## TASK DIRECTIONS
Retype the records below so that each one matches exactly.

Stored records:
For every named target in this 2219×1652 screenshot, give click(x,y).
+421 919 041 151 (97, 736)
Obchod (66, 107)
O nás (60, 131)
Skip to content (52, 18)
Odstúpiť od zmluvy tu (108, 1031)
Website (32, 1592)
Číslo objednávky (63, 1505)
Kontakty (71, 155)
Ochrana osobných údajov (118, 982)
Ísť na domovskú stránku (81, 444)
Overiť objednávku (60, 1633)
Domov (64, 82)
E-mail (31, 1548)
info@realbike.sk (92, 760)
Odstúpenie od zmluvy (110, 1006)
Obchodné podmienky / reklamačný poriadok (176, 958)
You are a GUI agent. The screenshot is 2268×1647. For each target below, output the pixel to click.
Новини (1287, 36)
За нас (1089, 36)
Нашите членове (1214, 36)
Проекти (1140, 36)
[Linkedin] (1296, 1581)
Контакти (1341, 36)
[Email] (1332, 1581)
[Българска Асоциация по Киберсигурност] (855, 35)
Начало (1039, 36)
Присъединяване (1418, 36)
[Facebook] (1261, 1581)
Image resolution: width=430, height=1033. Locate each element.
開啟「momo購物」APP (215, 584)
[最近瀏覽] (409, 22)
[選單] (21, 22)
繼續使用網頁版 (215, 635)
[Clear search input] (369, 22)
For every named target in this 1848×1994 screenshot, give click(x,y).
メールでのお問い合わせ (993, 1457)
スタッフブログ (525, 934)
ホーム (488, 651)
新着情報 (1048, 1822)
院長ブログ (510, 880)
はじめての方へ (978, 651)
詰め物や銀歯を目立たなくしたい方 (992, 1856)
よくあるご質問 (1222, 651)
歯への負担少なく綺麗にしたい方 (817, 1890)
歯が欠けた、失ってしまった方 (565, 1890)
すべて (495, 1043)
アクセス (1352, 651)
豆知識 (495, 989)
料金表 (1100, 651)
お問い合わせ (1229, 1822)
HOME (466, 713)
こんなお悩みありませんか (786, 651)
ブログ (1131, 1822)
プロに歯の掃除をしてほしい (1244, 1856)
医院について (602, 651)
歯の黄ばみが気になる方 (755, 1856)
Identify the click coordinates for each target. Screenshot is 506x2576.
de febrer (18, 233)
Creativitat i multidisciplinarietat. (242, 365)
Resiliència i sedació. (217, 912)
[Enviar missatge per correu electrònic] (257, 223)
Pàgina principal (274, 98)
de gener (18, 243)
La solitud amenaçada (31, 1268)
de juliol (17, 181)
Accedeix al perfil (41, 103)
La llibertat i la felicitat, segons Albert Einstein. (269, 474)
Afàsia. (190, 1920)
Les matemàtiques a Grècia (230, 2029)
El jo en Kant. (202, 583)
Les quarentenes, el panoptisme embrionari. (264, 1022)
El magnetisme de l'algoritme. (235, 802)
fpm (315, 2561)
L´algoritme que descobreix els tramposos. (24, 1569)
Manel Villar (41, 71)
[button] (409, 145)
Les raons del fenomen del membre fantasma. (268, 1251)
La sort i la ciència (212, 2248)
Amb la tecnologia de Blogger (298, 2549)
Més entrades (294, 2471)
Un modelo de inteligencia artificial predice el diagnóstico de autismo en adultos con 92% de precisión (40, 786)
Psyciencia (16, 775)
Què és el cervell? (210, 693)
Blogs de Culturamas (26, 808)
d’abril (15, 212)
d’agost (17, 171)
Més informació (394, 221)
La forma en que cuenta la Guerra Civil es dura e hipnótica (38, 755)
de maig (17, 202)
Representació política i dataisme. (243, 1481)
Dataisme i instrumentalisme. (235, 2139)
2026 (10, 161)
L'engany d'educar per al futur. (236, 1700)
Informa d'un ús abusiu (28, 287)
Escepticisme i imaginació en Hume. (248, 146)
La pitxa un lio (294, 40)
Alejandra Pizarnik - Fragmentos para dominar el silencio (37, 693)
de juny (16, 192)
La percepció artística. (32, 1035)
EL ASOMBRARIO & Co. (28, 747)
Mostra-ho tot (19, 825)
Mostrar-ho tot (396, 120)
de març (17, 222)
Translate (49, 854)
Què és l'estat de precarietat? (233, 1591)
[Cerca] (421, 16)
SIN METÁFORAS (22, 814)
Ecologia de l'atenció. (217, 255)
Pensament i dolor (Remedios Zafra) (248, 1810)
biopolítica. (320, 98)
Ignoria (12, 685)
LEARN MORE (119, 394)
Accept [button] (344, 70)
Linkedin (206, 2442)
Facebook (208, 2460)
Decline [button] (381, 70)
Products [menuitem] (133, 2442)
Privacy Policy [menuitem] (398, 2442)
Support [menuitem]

## OUTPUT FOR THIS EXERCISE
For every named target in this 2219×1652 screenshot, give click(x,y).
+421 919 041 151 (97, 736)
Obchod (66, 107)
O nás (60, 131)
Skip to content (52, 18)
Odstúpiť od zmluvy tu (108, 1031)
Website (32, 1592)
Číslo objednávky (63, 1505)
Kontakty (71, 155)
Ochrana osobných údajov (118, 982)
Ísť na domovskú stránku (81, 444)
Overiť objednávku (60, 1633)
Domov (64, 82)
E-mail (31, 1548)
info@realbike.sk (92, 760)
Odstúpenie od zmluvy (110, 1006)
Obchodné podmienky / reklamačný poriadok (176, 958)
You are a GUI agent. The screenshot is 2268×1647. For each target below, output the pixel to click.
Новини (1287, 36)
За нас (1089, 36)
Нашите членове (1214, 36)
Проекти (1140, 36)
[Linkedin] (1296, 1581)
Контакти (1341, 36)
[Email] (1332, 1581)
[Българска Асоциация по Киберсигурност] (855, 35)
Начало (1039, 36)
Присъединяване (1418, 36)
[Facebook] (1261, 1581)
Image resolution: width=430, height=1033. Locate each element.
開啟「momo購物」APP (215, 584)
[最近瀏覽] (409, 22)
[選單] (21, 22)
繼續使用網頁版 (215, 635)
[Clear search input] (369, 22)
For every named target in this 1848×1994 screenshot, give click(x,y).
メールでのお問い合わせ (993, 1457)
スタッフブログ (525, 934)
ホーム (488, 651)
新着情報 (1048, 1822)
院長ブログ (510, 880)
はじめての方へ (978, 651)
詰め物や銀歯を目立たなくしたい方 (992, 1856)
よくあるご質問 (1222, 651)
歯への負担少なく綺麗にしたい方 (817, 1890)
歯が欠けた、失ってしまった方 (565, 1890)
すべて (495, 1043)
アクセス (1352, 651)
豆知識 (495, 989)
料金表 (1100, 651)
お問い合わせ (1229, 1822)
HOME (466, 713)
こんなお悩みありませんか (786, 651)
ブログ (1131, 1822)
プロに歯の掃除をしてほしい (1244, 1856)
医院について (602, 651)
歯の黄ばみが気になる方 (755, 1856)
Identify the click coordinates for each target. Screenshot is 506x2576.
de febrer (18, 233)
Creativitat i multidisciplinarietat. (242, 365)
Resiliència i sedació. (217, 912)
[Enviar missatge per correu electrònic] (257, 223)
Pàgina principal (274, 98)
de gener (18, 243)
La solitud amenaçada (31, 1268)
de juliol (17, 181)
Accedeix al perfil (41, 103)
La llibertat i la felicitat, segons Albert Einstein. (269, 474)
Afàsia. (190, 1920)
Les matemàtiques a Grècia (230, 2029)
El jo en Kant. (202, 583)
Les quarentenes, el panoptisme embrionari. (264, 1022)
El magnetisme de l'algoritme. (235, 802)
fpm (315, 2561)
L´algoritme que descobreix els tramposos. (24, 1569)
Manel Villar (41, 71)
[button] (409, 145)
Les raons del fenomen del membre fantasma. (268, 1251)
La sort i la ciència (212, 2248)
Amb la tecnologia de Blogger (298, 2549)
Més entrades (294, 2471)
Un modelo de inteligencia artificial predice el diagnóstico de autismo en adultos con 92% de precisión (40, 786)
Psyciencia (16, 775)
Què és el cervell? (210, 693)
Blogs de Culturamas (26, 808)
d’abril (15, 212)
d’agost (17, 171)
Més informació (394, 221)
La forma en que cuenta la Guerra Civil es dura e hipnótica (38, 755)
de maig (17, 202)
Representació política i dataisme. (243, 1481)
Dataisme i instrumentalisme. (235, 2139)
2026 (10, 161)
L'engany d'educar per al futur. (236, 1700)
Informa d'un ús abusiu (28, 287)
Escepticisme i imaginació en Hume. (248, 146)
La pitxa un lio (294, 40)
Alejandra Pizarnik - Fragmentos para dominar el silencio (37, 693)
de juny (16, 192)
La percepció artística. (32, 1035)
EL ASOMBRARIO & Co. (28, 747)
Mostra-ho tot (19, 825)
Mostrar-ho tot (396, 120)
de març (17, 222)
Translate (49, 854)
Què és l'estat de precarietat? (233, 1591)
[Cerca] (421, 16)
SIN METÁFORAS (22, 814)
Ecologia de l'atenció. (217, 255)
Pensament i dolor (Remedios Zafra) (248, 1810)
biopolítica. (320, 98)
Ignoria (12, 685)
LEARN MORE (119, 394)
Accept [button] (344, 70)
Linkedin (206, 2442)
Facebook (208, 2460)
Decline [button] (381, 70)
Products [menuitem] (133, 2442)
Privacy Policy [menuitem] (398, 2442)
Support [menuitem]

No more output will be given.